Sentences like these, or variations of them, are abound on social media. I have to admit, as someone on the cusp of adulthood (18 and off at college) I don't understand why people in their twenties are getting excited or patting themselves on the back for... surviving and doing what's necessary. Sorry not sorry, I don't think it's a big deal when you figure out how to do laundry on your own and start actually reading the papers you sign. Paying your own bills by the time you're 25 should be a given, not something you feel the need to get a gold star for!

Put forth by millennials in their twenties, "adulting" seems to be the extension of the participation award. Oh, congratulations, you survived, you deserve a long day in bed for adulting so hard! You get a pat on the back just for showing up! No, I don't think so. We're living in a world today where no one wants to work for themselves, and the "adulting" mindset is a huge part of the problem. As a teacher once told my class, you don't get applause for doing just what you are expected to do (credits: Scottie too Hottie).
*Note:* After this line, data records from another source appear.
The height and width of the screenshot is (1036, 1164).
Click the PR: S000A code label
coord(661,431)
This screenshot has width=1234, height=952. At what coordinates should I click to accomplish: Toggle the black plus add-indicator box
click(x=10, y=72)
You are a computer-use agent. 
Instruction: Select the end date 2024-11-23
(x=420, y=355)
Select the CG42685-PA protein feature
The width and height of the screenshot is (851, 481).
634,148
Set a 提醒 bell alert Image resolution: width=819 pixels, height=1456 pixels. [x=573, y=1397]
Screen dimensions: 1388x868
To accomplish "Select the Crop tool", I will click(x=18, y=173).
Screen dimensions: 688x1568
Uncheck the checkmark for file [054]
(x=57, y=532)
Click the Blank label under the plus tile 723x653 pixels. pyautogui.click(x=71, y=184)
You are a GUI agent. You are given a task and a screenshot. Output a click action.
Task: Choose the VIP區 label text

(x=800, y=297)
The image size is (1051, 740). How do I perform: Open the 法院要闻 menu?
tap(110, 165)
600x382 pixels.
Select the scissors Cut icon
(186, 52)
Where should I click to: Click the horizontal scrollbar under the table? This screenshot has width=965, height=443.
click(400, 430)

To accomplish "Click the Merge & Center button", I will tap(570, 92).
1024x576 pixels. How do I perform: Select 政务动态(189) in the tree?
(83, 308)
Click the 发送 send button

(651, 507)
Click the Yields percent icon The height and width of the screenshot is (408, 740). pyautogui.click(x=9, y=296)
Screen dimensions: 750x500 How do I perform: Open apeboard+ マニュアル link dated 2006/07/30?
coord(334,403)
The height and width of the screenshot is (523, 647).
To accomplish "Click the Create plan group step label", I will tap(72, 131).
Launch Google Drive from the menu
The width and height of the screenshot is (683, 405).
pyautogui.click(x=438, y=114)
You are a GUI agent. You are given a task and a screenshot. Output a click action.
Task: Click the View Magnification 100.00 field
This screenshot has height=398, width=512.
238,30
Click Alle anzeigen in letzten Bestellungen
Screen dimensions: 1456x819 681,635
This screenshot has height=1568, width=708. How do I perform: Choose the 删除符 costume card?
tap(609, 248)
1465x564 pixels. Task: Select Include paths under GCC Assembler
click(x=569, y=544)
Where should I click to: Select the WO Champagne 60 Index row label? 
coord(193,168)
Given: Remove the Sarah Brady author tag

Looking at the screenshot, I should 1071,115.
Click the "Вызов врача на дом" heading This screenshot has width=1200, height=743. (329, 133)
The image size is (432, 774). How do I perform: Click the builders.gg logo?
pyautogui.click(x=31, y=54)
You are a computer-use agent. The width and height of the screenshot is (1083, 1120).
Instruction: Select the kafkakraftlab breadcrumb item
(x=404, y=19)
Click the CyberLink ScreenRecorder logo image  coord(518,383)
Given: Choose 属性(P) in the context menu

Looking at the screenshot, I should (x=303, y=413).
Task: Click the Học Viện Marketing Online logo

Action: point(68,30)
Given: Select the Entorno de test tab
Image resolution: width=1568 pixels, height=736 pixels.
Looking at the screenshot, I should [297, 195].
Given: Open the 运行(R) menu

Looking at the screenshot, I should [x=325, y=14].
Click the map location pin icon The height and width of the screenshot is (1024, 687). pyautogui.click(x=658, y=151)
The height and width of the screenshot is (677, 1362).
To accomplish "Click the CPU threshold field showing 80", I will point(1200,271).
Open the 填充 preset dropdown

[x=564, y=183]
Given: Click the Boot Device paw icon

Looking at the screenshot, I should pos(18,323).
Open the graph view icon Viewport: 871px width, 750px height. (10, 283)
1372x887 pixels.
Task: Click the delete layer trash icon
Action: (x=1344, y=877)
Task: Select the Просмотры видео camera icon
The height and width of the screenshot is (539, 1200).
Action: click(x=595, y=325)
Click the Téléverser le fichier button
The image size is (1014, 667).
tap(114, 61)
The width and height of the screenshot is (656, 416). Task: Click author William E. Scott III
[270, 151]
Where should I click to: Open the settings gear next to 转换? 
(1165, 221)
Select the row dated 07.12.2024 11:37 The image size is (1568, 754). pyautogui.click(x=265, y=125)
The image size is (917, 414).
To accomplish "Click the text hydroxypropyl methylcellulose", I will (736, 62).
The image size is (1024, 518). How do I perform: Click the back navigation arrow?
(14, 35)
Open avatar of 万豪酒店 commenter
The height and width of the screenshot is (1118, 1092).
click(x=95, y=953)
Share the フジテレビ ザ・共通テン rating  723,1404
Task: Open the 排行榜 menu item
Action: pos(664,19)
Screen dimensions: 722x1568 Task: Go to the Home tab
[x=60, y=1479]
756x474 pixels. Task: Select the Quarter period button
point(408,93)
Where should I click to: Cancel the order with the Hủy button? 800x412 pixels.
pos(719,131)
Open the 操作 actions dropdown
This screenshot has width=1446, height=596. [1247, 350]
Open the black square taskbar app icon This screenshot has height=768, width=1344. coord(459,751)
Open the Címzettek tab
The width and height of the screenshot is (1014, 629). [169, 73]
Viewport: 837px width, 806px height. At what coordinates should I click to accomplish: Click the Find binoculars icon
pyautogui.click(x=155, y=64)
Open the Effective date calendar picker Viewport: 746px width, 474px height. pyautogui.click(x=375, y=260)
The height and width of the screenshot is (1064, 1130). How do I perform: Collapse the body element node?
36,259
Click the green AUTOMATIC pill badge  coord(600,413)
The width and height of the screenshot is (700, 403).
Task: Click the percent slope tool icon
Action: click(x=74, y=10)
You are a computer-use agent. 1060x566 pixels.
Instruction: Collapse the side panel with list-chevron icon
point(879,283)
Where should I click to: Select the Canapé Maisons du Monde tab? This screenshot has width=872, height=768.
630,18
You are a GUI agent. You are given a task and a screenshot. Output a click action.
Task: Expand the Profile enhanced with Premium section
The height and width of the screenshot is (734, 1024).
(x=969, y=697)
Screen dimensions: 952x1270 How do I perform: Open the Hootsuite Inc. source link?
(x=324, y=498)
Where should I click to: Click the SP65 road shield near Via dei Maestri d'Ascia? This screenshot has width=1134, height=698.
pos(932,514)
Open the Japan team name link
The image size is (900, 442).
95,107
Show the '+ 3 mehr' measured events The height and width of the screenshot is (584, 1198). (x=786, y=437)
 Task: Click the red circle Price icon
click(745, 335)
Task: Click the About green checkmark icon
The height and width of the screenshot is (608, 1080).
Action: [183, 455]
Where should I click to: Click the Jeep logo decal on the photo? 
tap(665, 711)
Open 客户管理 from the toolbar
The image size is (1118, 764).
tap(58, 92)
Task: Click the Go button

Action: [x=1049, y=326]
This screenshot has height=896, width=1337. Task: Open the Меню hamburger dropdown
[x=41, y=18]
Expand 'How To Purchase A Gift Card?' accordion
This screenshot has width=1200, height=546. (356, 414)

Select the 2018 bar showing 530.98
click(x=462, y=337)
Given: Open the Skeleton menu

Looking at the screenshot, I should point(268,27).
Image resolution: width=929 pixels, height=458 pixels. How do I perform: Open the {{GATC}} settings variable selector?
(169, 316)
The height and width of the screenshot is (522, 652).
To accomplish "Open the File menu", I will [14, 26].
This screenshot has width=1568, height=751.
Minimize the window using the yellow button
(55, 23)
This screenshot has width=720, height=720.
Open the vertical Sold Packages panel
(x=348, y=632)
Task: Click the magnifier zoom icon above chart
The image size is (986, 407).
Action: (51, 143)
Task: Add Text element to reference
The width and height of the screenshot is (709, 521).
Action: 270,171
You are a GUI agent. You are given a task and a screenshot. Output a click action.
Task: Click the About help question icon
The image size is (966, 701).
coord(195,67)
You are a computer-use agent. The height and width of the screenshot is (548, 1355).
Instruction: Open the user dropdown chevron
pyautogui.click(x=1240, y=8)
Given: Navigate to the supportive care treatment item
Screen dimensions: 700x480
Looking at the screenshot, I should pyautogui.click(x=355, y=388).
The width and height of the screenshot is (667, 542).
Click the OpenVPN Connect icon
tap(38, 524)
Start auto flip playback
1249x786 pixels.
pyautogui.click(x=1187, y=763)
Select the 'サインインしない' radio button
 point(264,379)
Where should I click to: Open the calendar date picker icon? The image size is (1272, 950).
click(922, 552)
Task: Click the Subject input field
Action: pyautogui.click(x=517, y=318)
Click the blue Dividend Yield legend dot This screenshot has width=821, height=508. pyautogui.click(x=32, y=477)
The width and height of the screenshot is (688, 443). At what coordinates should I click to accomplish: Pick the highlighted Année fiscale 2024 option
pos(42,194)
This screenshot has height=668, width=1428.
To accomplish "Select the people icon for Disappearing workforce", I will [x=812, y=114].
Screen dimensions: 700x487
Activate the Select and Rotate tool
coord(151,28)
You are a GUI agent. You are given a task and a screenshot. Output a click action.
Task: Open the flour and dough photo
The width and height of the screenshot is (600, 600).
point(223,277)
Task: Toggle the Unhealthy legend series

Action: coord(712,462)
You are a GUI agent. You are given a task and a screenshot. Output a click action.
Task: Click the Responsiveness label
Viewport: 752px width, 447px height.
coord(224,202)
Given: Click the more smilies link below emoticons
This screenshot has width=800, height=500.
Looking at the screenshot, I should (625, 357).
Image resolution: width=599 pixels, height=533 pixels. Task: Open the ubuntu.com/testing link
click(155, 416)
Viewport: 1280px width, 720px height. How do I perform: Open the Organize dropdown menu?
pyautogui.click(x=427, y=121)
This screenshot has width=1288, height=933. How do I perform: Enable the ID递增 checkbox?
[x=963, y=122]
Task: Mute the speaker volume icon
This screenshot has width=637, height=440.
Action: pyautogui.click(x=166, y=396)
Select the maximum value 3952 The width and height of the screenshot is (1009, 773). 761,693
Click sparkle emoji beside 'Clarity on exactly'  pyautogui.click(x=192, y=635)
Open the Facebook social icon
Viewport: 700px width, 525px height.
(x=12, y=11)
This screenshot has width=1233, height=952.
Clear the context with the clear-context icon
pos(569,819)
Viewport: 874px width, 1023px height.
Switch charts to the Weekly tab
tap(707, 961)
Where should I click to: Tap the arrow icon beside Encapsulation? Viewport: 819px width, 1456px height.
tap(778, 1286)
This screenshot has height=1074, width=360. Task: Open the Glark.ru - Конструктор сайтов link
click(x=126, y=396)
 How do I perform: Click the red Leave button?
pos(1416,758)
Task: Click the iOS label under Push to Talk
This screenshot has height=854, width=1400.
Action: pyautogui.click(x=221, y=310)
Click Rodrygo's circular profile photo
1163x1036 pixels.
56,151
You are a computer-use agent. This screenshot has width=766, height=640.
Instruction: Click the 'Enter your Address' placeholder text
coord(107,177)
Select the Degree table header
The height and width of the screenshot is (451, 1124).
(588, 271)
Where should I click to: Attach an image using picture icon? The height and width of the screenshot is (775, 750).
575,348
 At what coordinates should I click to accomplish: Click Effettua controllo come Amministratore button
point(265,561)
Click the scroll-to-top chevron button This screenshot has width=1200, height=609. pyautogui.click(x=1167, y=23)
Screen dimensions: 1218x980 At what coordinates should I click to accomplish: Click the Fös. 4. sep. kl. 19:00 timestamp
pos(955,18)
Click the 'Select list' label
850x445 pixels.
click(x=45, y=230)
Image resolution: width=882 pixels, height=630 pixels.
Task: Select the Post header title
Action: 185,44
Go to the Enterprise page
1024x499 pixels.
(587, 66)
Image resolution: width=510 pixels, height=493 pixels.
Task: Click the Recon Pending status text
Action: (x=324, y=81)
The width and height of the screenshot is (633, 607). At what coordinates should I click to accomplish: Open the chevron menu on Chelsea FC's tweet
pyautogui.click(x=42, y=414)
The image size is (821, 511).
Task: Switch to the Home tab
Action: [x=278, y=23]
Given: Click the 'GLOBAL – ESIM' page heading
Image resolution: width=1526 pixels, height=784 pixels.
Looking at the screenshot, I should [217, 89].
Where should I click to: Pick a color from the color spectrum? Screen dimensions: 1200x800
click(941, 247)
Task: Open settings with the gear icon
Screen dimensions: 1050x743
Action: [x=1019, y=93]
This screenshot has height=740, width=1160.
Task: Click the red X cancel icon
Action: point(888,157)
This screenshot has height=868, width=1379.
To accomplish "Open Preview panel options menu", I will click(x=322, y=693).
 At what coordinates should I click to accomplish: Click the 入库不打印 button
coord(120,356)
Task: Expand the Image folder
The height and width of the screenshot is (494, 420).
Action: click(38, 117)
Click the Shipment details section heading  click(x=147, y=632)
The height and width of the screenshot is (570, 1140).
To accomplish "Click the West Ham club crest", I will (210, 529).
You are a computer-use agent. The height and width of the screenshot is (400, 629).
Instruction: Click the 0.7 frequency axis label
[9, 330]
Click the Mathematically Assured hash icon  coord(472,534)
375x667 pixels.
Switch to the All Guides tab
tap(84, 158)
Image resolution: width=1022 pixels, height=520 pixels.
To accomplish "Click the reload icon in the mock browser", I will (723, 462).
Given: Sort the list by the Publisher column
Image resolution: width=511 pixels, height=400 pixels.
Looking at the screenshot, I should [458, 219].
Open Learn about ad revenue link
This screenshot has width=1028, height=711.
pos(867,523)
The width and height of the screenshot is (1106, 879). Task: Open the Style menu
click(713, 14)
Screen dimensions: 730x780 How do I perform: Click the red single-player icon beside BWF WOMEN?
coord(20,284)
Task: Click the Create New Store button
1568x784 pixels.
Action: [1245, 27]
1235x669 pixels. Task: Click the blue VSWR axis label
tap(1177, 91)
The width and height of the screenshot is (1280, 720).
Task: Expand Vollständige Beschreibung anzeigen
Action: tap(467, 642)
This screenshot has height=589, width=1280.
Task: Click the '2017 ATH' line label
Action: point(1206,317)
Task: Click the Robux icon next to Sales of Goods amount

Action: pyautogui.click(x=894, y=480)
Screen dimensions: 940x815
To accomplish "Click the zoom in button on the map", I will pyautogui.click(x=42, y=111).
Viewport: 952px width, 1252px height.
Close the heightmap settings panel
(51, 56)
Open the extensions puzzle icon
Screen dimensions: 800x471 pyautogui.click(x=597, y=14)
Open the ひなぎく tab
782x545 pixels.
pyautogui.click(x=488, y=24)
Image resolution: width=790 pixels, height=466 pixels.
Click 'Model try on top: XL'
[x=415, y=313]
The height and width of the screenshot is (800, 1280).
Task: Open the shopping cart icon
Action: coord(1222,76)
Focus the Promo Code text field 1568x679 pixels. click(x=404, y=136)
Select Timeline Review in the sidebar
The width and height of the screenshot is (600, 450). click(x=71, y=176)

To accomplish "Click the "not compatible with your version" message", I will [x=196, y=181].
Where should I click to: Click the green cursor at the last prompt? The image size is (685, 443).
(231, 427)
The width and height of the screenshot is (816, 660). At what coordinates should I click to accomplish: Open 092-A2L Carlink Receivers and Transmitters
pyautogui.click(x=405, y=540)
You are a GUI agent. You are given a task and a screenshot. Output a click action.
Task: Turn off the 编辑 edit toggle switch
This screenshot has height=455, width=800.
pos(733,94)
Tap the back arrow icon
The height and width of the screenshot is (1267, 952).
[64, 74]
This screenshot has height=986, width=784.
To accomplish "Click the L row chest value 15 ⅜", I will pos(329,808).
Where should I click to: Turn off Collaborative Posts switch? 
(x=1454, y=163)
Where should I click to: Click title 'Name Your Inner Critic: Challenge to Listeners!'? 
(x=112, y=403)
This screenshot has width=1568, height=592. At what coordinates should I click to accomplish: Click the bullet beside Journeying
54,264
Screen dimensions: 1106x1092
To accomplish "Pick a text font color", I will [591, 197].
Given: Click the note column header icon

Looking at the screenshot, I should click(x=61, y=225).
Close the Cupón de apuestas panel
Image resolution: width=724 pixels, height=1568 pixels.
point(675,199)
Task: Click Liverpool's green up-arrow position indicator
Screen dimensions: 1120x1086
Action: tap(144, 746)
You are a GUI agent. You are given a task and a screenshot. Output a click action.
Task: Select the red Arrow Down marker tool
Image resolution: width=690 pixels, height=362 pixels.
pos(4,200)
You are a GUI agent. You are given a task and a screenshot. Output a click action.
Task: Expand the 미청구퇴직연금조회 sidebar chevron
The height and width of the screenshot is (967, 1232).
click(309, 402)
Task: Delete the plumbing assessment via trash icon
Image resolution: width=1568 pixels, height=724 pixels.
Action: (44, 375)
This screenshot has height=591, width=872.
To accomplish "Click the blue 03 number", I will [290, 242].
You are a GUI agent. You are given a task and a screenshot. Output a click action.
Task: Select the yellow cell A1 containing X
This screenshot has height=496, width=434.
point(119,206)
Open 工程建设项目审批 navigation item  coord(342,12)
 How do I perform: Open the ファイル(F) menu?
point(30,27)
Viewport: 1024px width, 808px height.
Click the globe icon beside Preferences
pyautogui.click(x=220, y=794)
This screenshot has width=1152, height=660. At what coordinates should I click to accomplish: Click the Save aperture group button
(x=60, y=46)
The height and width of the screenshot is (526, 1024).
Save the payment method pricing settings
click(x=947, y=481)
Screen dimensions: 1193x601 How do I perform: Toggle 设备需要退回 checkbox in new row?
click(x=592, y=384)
Any 20-somethings reading this are probably asking what I know, I'm only 18, I don't do anything for myself. To that I would say, you're right! I'm still fairly dependent on my mom. But I'm also not tweeting about going to the grocery store by myself or crying because I filled out a tax form solo. Adulting is stupid, and I hope by the time I am doing a lot more things for myself, I'm a) not 27, and b) not expecting to get 30 retweets and accolades because I figured out how to do it!

To further my concern, and hopefully yours, I learned fairly recently that this isn't just an annoying hashtag, it's a psychological phenomenon that's growing increasingly common: Emerging adulthood is the extension of childhood into the mid to late twenties. While my psychology teacher wouldn't come out and say it's a bad thing (probably because she was faced with a lecture hall full of 18-20somethings) it clearly... just is. What's good about having your parents pay your bill until 27 and asking for congratulations for going to work?

To anyone who considers themselves a victim of "adulting" or even if you just use it as a hashtag on Twitter, I'm now speaking directly to you. Please stop. You're embarrassing yourself, you're hurting how you come off to employers, you're getting on my nerves, and you're setting a bad standard. I give any of you full permission to tackle me if you see me crying or congratulating about "adulting."

My advice if you really can't handle it? Own your adolescence or check yourself in to reality.